At Vienna’s huge Westbahnhof I paid to have a room found for me, then walked to the city centre along the long and ugly Mariahilfer Strasse, wondering if I had been misled about the glories of Vienna. For a mile and a half, from the station to the Ringstrasse, the street was lined with seedy-looking discount stores – the sort of places that sell goods straight out of their cardboard boxes – and customers to match. It was awful, but then near the Hofburg palace I passed into the charmed circle of the Ringstrasse and it was like the sun breaking out from behind clouds. Everything was lovely and golden.
My hotel, the Wandl, was not particularly charming or friendly, but it was reasonably cheap and quiet and it had the estimable bonus of being in almost the precise geographical centre of the city, just behind the baroque Schottenkirche and only half a block from Graben, one of the two spacious pedestrian shopping streets that dominate the heart of Vienna. The other is Kärntnerstrasse, which joins Graben at a right angle by the cathedral square. Between them, they provide Vienna with the finest pedestrian thoroughfare in Europe. Strøget may be a hair longer, others may have slightly more interesting buildings, and a few may be fractionally more elegant, but none is all of these things. I knew within minutes that I was going to like Vienna.
I went first to the cathedral. It is very grand and Gothic outside, but inside I found it oddly lifeless – the sort of place that gives you a cold shiver – and rather neglected as well. The brass was dull and unpolished, the pews were worn, the marble seemed heavy and dead, as if all the natural luminescence had been drained from it. It was a relief to step back outside.

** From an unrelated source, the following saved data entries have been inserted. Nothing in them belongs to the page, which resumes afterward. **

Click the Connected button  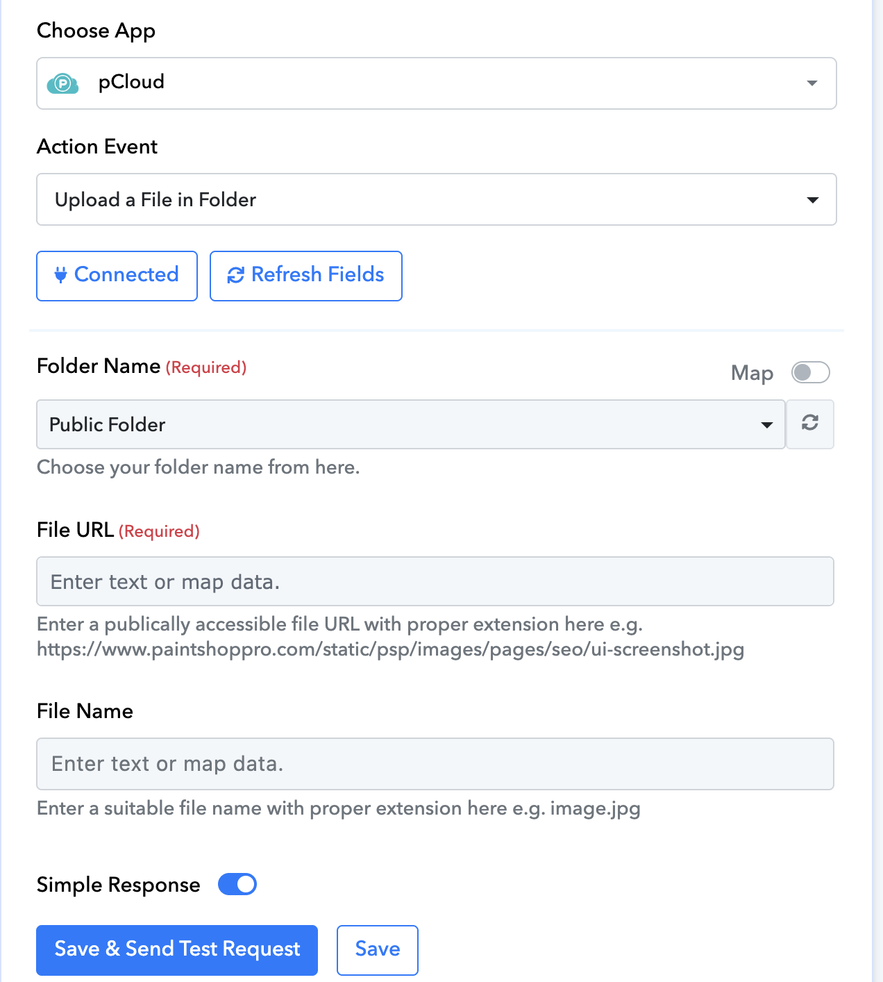click(117, 276)
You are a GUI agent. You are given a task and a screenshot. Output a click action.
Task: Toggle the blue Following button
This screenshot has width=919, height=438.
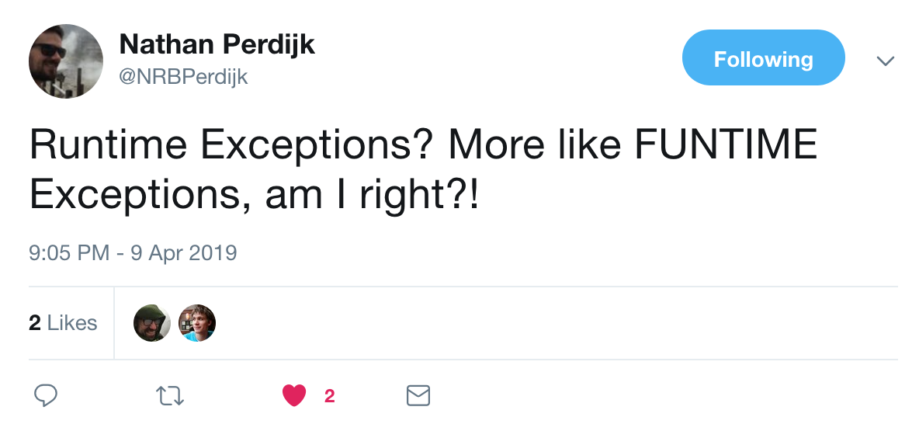[763, 58]
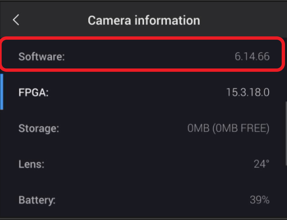Tap the Camera information title
The width and height of the screenshot is (287, 220).
click(x=144, y=20)
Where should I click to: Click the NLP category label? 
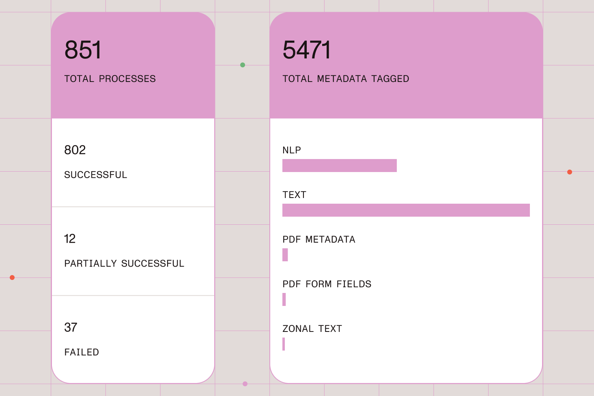[292, 150]
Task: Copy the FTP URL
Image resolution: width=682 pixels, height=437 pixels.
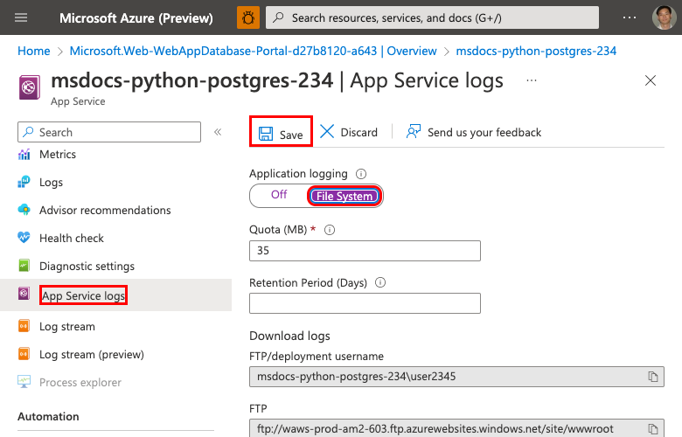Action: 652,429
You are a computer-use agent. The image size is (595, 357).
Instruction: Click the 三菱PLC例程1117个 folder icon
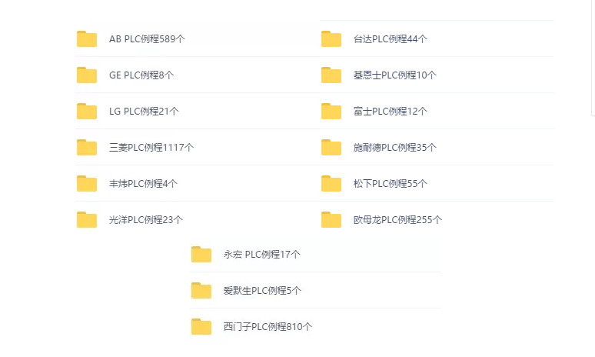[x=87, y=148]
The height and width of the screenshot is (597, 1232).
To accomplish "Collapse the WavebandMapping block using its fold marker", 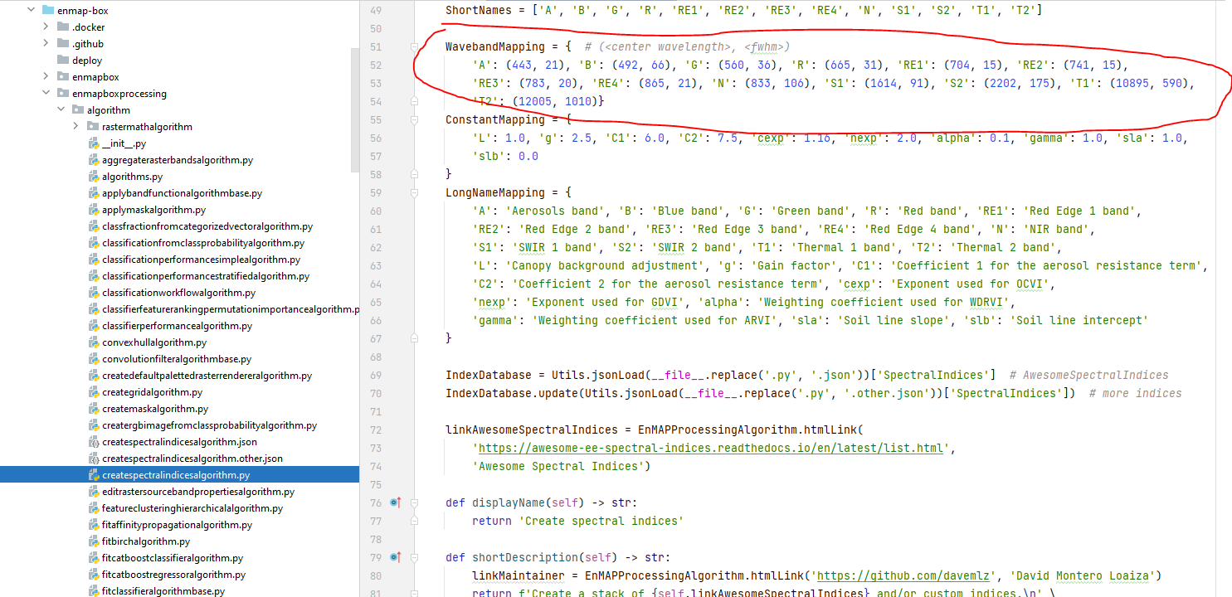I will 414,46.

I went to a nearby Konditorei for coffee and a 15,000-calorie slice of cake and planned my assault on the city. I had with me the
Observer Guide to Vienna,
which included this piece of advice: ‘In Vienna, it is best to tackle the museums one at a time.’ Well,
thank
you, I thought. All these years I’ve been going to museums two at a time and I couldn’t figure out why I kept getting depressed.
I decided to start at the top with the Kunsthistorisches Museum. It was fabulous – vast, grand, full of great paintings. They employ a commendable system there. In every room is a rack of cards giving histories of the paintings in that room in a choice of four languages. You wander around with a card looking at the paintings and reading the notes and then replace it in the rack before passing on to the next room where you collect another. I thought it was a great idea.
The only problem with the Kunstmuseum is that it is so enormous. Its lofty halls just run on and on, and before I was a third of the way through it I was suffering museum fatigue. In these circumstances, especially when I have paid a fortune to get in and feel that there are still a couple of hours standing between me and my money’s worth, I find myself involuntarily supplying captions to the pictures: Salome, on being presented the head of John the Baptist on a salver, saying, ‘No, I ordered a double cheeseburger,’ and an exasperated St Sebastian whining, ‘I’m warning you guys, the next person who shoots an arrow is going to get reported.’ But this time I did something that astonished even me. I left, deciding that I would come back for a second sweep later in the week, in spite of the cost.